“Mag ik je zien, horen, huldig ik op mijn knieën,
het sterrenhuis voor ogen, waar de jonkvrouw woont.”
Palladas aan Hypatia
Geen christenhond zal jou nog raken ooit
Geen dwaas kan jou met schande belagen
& Al het kwaad verschuift van toen naar nooit
Niemand moet jij nu nog ooit behagen,
Jij moet geen lafheid meer verdragen,
Jij bent zo vrij in mij als ik in jou.
Zie, lief, hoe sterk ik muren om ons bouw:
Elk woord van mij wordt klaar & vast & echt
Het onomstotelijke van mijn trouw
Jij bent de vrouw voor wie ik zing & vecht.

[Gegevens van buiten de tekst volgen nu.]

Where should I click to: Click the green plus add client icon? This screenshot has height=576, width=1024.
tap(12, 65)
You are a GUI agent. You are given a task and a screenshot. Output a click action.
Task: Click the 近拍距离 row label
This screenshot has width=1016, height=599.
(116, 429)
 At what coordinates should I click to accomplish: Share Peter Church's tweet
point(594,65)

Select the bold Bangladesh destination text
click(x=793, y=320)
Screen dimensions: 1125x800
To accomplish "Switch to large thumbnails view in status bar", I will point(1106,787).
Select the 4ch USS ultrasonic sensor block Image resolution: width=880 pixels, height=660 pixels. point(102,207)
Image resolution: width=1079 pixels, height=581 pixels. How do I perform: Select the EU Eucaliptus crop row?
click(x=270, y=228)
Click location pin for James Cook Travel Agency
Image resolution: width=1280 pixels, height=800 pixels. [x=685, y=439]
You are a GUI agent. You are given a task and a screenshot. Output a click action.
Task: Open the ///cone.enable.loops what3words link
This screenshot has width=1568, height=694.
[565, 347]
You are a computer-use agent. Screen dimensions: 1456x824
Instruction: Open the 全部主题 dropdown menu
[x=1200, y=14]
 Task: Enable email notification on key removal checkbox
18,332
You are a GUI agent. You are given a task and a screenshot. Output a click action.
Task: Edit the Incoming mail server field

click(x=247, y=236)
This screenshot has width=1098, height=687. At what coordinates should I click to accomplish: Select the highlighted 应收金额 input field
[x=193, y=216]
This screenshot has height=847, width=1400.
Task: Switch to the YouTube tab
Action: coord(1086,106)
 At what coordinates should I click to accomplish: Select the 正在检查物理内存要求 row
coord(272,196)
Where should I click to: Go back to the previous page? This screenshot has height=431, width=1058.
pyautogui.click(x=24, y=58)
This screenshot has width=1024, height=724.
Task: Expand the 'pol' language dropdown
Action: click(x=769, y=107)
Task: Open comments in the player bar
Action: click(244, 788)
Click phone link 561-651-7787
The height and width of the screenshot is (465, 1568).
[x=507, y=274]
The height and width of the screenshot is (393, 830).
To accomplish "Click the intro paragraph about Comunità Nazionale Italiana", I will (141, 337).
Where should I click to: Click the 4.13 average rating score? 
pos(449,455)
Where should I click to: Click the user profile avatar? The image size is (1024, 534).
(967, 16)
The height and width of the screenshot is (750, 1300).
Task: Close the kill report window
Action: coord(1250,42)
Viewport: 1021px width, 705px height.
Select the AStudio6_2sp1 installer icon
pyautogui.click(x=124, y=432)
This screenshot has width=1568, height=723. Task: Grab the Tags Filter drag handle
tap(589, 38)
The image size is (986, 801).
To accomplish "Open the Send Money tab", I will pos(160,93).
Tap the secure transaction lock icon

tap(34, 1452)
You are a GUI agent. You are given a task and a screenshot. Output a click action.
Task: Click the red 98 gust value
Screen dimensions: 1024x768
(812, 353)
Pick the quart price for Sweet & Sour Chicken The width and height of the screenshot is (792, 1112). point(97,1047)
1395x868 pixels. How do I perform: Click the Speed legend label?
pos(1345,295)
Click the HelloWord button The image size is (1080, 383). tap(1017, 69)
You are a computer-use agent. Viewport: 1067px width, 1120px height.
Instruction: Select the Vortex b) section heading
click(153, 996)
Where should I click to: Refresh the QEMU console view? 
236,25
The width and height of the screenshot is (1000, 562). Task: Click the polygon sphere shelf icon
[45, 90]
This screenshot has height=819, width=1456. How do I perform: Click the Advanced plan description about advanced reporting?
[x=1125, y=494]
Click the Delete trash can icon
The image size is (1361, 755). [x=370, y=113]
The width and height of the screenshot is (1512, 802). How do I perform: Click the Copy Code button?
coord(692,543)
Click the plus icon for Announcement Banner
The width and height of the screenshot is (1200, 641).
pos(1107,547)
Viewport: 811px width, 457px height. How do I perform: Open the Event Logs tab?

DIANA, een reeks van 449 dizains is een hedendaagse herschikking van de Délie van Maurice Scève, een werk, verschenen in 1544, dat op haar beurt veelvuldig verwijst naar de 366 canzioniere (del vario stile) van Francesco Petrarca’s grote Liedboek. Een dizain, in de strikte vorm die Scève (en ook ik nu) hanteerde, bestaat uit tien verzen van tien lettergrepen in een vast rijmschema (ababbccdcd).